4. Minimal protein translocation unit

Translocation of BoNT/A LC and BoNT/E LC through the HC channel has been consistently monitored in real time and at the single molecule level in excised membrane patches from Neuro 2A cells (Fischer and Montal, 2007b). Similar results were recently reported for BoNT/B (Sun et al., 2011). For BoNT/A, LC translocation is observed as a time-dependent increase in Na+ conductance through the HC channel; the initial 14 pS channel activity rapidly transitions through several intermediate γ before reaching a stable γ approximately 68 pS (Fischer and Montal, 2007a, 2007b). The steady-state γ is also the characteristic conductance of isolated HC recorded under identical conditions; therefore it represents the conductance of the unoccluded HC in holotoxin experiments after translocation is complete. We interpret the intermediate conductance states as reporters of discrete transient steps during the translocation of the LC across the membrane. During protease translocation, the protein-conducting channel progressively conducts more Na+ around the polypeptide chain before entering an exclusively ion-conductive state. This typical pattern of channel activity for holotoxin proceeds under conditions which mimic those across endosomes and lead to LC translocation and retrieval of protease activity after completion of translocation.

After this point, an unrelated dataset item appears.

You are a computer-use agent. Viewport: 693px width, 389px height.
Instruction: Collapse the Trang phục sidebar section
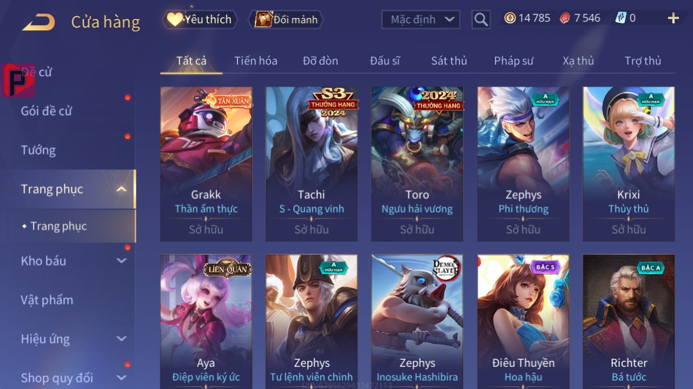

We examined the role of the disulfide bridge during translocation by modulating the redox gradient across the membrane during LC translocation. In the absence of a reducing environment in the trans compartment, BoNT/A holotoxin channels were arrested in an intermediate conductance state, never achieving the unoccluded state (Fischer and Montal, 2007a, 2007b). We concluded that without the disulfide bridge reduction, the LC remains locked within the HC channel, unable to escape and refold within the cytosol. In contrast, pre-reduction of holotoxin before assay resulted in HC like channels without intermediates associated with LC translocation: The LC loses association and does not undergo translocation across the membrane (Fischer and Montal, 2007a). If the disulfide bridge is required for initiation of productive translocation, at what stage during translocation must reduction occur in order to productively release the LC into the cytosol? Addition of the membrane permeable beta-mercaptoethanol (βME) to the trans compartment allowed us to rapidly reduce both the cis and trans compartments during each step of LC translocation. Addition of βME at any of the intermediate conductance states resulted in a persistent intermediate state, never achieving the unoccluded HC like state (Fischer and Montal, 2007a). The disulfide bridge therefore must remain intact during LC translocation; entry of the disulfide bridge into the reducing environment of the cytosol serves as the final step required for productive release. Recently, Montecucco et al. have confirmed the crucial role of the disulfide link (Simpson et al., 2004) using an elegant assay in cerebellar granular neurons (Pirazzini et al., 2011).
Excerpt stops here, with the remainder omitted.